Description of the task ▸
Having read the records, set them all down exactly as they appear.
***** Input *****
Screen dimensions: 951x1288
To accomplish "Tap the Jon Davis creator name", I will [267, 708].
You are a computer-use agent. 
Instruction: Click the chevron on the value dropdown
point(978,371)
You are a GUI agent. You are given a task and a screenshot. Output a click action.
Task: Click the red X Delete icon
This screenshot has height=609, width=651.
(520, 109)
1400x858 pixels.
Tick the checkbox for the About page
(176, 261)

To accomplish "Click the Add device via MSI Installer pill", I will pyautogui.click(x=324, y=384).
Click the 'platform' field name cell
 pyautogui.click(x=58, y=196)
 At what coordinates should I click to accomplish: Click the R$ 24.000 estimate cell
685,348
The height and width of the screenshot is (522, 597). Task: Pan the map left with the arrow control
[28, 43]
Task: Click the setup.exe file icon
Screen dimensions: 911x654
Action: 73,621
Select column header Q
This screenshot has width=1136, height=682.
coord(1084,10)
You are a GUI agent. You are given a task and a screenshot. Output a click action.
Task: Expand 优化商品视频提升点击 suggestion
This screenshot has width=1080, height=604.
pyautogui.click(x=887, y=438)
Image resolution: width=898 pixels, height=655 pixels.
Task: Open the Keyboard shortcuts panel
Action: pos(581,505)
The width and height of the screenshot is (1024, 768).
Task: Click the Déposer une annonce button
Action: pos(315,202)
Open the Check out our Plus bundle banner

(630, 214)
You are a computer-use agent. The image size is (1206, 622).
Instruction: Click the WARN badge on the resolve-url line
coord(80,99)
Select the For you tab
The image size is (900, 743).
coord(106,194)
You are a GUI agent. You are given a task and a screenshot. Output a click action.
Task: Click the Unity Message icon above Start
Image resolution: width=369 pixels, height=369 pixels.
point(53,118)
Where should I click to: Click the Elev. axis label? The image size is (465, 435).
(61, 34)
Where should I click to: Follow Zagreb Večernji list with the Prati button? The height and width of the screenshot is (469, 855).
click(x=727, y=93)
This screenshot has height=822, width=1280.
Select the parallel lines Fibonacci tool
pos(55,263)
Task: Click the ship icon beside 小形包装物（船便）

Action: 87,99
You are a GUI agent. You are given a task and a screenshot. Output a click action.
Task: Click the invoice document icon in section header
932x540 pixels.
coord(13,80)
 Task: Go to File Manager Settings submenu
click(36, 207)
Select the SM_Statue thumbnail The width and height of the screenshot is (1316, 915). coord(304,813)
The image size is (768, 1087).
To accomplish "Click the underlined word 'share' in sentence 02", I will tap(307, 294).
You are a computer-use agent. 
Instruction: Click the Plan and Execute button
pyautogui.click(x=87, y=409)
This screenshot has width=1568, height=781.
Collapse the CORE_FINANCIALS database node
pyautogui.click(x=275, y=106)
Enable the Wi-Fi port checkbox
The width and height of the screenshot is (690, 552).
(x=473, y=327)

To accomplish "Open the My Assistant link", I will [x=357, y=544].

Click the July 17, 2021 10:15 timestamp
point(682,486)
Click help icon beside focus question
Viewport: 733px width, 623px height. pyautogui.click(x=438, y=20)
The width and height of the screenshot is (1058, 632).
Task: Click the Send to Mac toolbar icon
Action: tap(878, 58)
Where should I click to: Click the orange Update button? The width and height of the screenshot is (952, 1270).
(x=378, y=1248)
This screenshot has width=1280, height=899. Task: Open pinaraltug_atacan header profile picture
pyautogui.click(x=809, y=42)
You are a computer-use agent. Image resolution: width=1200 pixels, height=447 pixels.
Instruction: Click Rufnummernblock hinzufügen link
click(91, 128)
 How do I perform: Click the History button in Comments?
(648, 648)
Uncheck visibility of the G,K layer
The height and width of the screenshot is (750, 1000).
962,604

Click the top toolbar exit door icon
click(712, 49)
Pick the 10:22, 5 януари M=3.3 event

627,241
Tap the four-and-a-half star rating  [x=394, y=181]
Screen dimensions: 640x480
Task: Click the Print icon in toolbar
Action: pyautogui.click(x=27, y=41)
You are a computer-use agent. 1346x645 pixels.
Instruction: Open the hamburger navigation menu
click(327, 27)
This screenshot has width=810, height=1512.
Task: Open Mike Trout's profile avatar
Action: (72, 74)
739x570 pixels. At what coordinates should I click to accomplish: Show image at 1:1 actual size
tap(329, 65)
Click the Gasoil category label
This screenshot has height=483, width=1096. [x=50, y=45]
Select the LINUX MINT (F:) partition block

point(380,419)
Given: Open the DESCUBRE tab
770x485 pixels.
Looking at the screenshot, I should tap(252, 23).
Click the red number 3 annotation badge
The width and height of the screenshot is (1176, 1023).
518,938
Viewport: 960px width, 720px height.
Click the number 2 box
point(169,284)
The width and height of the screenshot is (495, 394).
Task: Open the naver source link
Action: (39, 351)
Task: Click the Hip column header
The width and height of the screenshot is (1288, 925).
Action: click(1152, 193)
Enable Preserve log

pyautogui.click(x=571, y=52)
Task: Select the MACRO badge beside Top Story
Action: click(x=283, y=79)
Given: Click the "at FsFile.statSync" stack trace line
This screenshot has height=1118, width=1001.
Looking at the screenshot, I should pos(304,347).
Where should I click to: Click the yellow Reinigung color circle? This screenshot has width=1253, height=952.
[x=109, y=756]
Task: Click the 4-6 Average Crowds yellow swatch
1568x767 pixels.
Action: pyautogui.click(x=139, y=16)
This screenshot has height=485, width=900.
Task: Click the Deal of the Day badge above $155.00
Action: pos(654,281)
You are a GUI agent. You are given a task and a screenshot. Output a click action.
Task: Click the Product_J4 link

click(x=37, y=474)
*****
Written reply ▸
Screen dimensions: 951x1288
To accomplish "Tap the Jon Davis creator name", I will [267, 708].
You are a computer-use agent. 
Instruction: Click the chevron on the value dropdown
point(978,371)
You are a GUI agent. You are given a task and a screenshot. Output a click action.
Task: Click the red X Delete icon
This screenshot has height=609, width=651.
(520, 109)
1400x858 pixels.
Tick the checkbox for the About page
(176, 261)

To accomplish "Click the Add device via MSI Installer pill", I will pyautogui.click(x=324, y=384).
Click the 'platform' field name cell
 pyautogui.click(x=58, y=196)
 At what coordinates should I click to accomplish: Click the R$ 24.000 estimate cell
685,348
The height and width of the screenshot is (522, 597). Task: Pan the map left with the arrow control
[28, 43]
Task: Click the setup.exe file icon
Screen dimensions: 911x654
Action: 73,621
Select column header Q
This screenshot has width=1136, height=682.
coord(1084,10)
You are a GUI agent. You are given a task and a screenshot. Output a click action.
Task: Expand 优化商品视频提升点击 suggestion
This screenshot has width=1080, height=604.
pyautogui.click(x=887, y=438)
Image resolution: width=898 pixels, height=655 pixels.
Task: Open the Keyboard shortcuts panel
Action: pos(581,505)
The width and height of the screenshot is (1024, 768).
Task: Click the Déposer une annonce button
Action: pos(315,202)
Open the Check out our Plus bundle banner

(630, 214)
You are a computer-use agent. The image size is (1206, 622).
Instruction: Click the WARN badge on the resolve-url line
coord(80,99)
Select the For you tab
The image size is (900, 743).
coord(106,194)
You are a GUI agent. You are given a task and a screenshot. Output a click action.
Task: Click the Unity Message icon above Start
Image resolution: width=369 pixels, height=369 pixels.
point(53,118)
Where should I click to: Click the Elev. axis label? The image size is (465, 435).
(61, 34)
Where should I click to: Follow Zagreb Večernji list with the Prati button? The height and width of the screenshot is (469, 855).
click(x=727, y=93)
This screenshot has height=822, width=1280.
Select the parallel lines Fibonacci tool
pos(55,263)
Task: Click the ship icon beside 小形包装物（船便）

Action: 87,99
You are a GUI agent. You are given a task and a screenshot. Output a click action.
Task: Click the invoice document icon in section header
932x540 pixels.
coord(13,80)
 Task: Go to File Manager Settings submenu
click(36, 207)
Select the SM_Statue thumbnail The width and height of the screenshot is (1316, 915). coord(304,813)
The image size is (768, 1087).
To accomplish "Click the underlined word 'share' in sentence 02", I will tap(307, 294).
You are a computer-use agent. 
Instruction: Click the Plan and Execute button
pyautogui.click(x=87, y=409)
This screenshot has width=1568, height=781.
Collapse the CORE_FINANCIALS database node
pyautogui.click(x=275, y=106)
Enable the Wi-Fi port checkbox
The width and height of the screenshot is (690, 552).
(x=473, y=327)

To accomplish "Open the My Assistant link", I will [x=357, y=544].

Click the July 17, 2021 10:15 timestamp
point(682,486)
Click help icon beside focus question
Viewport: 733px width, 623px height. pyautogui.click(x=438, y=20)
The width and height of the screenshot is (1058, 632).
Task: Click the Send to Mac toolbar icon
Action: tap(878, 58)
Where should I click to: Click the orange Update button? The width and height of the screenshot is (952, 1270).
(x=378, y=1248)
This screenshot has width=1280, height=899. Task: Open pinaraltug_atacan header profile picture
pyautogui.click(x=809, y=42)
You are a computer-use agent. Image resolution: width=1200 pixels, height=447 pixels.
Instruction: Click Rufnummernblock hinzufügen link
click(91, 128)
 How do I perform: Click the History button in Comments?
(648, 648)
Uncheck visibility of the G,K layer
The height and width of the screenshot is (750, 1000).
962,604

Click the top toolbar exit door icon
click(712, 49)
Pick the 10:22, 5 януари M=3.3 event

627,241
Tap the four-and-a-half star rating  [x=394, y=181]
Screen dimensions: 640x480
Task: Click the Print icon in toolbar
Action: pyautogui.click(x=27, y=41)
You are a computer-use agent. 1346x645 pixels.
Instruction: Open the hamburger navigation menu
click(327, 27)
This screenshot has width=810, height=1512.
Task: Open Mike Trout's profile avatar
Action: (72, 74)
739x570 pixels. At what coordinates should I click to accomplish: Show image at 1:1 actual size
tap(329, 65)
Click the Gasoil category label
This screenshot has height=483, width=1096. [x=50, y=45]
Select the LINUX MINT (F:) partition block

point(380,419)
Given: Open the DESCUBRE tab
770x485 pixels.
Looking at the screenshot, I should tap(252, 23).
Click the red number 3 annotation badge
The width and height of the screenshot is (1176, 1023).
518,938
Viewport: 960px width, 720px height.
Click the number 2 box
point(169,284)
The width and height of the screenshot is (495, 394).
Task: Open the naver source link
Action: (39, 351)
Task: Click the Hip column header
The width and height of the screenshot is (1288, 925).
Action: click(1152, 193)
Enable Preserve log

pyautogui.click(x=571, y=52)
Task: Select the MACRO badge beside Top Story
Action: click(x=283, y=79)
Given: Click the "at FsFile.statSync" stack trace line
This screenshot has height=1118, width=1001.
Looking at the screenshot, I should pos(304,347).
Where should I click to: Click the yellow Reinigung color circle? This screenshot has width=1253, height=952.
[x=109, y=756]
Task: Click the 4-6 Average Crowds yellow swatch
1568x767 pixels.
Action: pyautogui.click(x=139, y=16)
This screenshot has height=485, width=900.
Task: Click the Deal of the Day badge above $155.00
Action: pos(654,281)
You are a GUI agent. You are given a task and a screenshot. Output a click action.
Task: Click the Product_J4 link

click(x=37, y=474)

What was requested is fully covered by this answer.